• _EXERCISE DESCRIPTION_: Print, from the listing below, the lines starting at the line containing "Open the 竭力正品" and ending at the line containing "Given: Apply superscript formatting", exactly as they stand, and print nothing else.

• _EXTRACTED MATERIAL_:
○ ○ ○ ○
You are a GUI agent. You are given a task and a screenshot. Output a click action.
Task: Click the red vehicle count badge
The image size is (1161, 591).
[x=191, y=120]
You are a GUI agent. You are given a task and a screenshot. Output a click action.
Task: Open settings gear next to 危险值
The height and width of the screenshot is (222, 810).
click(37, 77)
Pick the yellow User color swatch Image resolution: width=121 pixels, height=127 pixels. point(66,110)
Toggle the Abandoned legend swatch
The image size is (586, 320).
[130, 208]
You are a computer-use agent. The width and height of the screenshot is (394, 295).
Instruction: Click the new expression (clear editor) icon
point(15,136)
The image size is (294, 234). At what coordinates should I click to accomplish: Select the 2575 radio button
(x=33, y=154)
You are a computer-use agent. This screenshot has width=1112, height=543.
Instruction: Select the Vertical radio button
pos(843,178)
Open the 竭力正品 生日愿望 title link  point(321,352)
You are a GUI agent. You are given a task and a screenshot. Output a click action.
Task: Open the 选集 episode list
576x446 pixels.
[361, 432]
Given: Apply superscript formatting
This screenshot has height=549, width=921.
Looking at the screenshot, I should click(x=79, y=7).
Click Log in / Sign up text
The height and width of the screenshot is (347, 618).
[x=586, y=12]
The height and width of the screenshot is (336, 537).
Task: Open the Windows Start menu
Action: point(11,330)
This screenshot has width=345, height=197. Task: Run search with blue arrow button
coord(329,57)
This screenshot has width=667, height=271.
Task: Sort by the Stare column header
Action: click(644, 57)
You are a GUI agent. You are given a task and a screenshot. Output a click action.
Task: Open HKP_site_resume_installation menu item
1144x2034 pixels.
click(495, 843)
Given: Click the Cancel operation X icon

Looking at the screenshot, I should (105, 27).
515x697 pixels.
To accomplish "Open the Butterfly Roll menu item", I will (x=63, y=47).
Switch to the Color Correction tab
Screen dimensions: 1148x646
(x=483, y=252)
○ ○ ○ ○
• _THE COMPLETED TASK_:
Open the 竭力正品 生日愿望 title link  point(321,352)
You are a GUI agent. You are given a task and a screenshot. Output a click action.
Task: Open the 选集 episode list
576x446 pixels.
[361, 432]
Given: Apply superscript formatting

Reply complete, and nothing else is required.